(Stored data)
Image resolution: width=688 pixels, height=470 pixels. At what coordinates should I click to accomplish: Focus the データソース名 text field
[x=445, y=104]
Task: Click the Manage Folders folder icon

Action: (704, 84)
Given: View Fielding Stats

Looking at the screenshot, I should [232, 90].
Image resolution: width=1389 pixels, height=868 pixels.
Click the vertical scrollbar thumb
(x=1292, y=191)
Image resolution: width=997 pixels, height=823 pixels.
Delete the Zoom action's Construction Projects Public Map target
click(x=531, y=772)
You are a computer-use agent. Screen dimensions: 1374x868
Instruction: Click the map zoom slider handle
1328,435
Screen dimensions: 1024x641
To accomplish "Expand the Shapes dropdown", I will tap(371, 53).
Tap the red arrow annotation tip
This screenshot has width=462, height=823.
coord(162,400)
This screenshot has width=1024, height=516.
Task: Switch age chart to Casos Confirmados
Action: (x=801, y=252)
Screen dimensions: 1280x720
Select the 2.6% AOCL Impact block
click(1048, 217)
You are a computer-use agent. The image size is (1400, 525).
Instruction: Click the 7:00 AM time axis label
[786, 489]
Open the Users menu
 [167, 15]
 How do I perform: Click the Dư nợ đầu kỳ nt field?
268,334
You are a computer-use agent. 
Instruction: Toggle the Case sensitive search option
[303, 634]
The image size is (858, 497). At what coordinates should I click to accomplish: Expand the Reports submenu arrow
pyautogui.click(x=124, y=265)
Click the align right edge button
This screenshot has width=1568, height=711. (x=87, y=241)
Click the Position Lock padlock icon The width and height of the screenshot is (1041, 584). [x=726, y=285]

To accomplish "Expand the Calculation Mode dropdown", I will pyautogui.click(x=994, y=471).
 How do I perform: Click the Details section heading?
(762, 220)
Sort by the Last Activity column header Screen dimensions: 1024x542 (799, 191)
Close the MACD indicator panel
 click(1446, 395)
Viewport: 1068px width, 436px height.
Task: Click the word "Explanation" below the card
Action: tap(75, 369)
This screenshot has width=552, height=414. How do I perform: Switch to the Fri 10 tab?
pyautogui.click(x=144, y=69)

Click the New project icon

(YOUR INSTRUCTIONS): The lines from the one containing "This screenshot has width=552, height=414." through the end of the data are to be copied exactly, the first and last of them included.

(WRITTEN REPLY):
This screenshot has width=552, height=414. How do I perform: Switch to the Fri 10 tab?
pyautogui.click(x=144, y=69)

Click the New project icon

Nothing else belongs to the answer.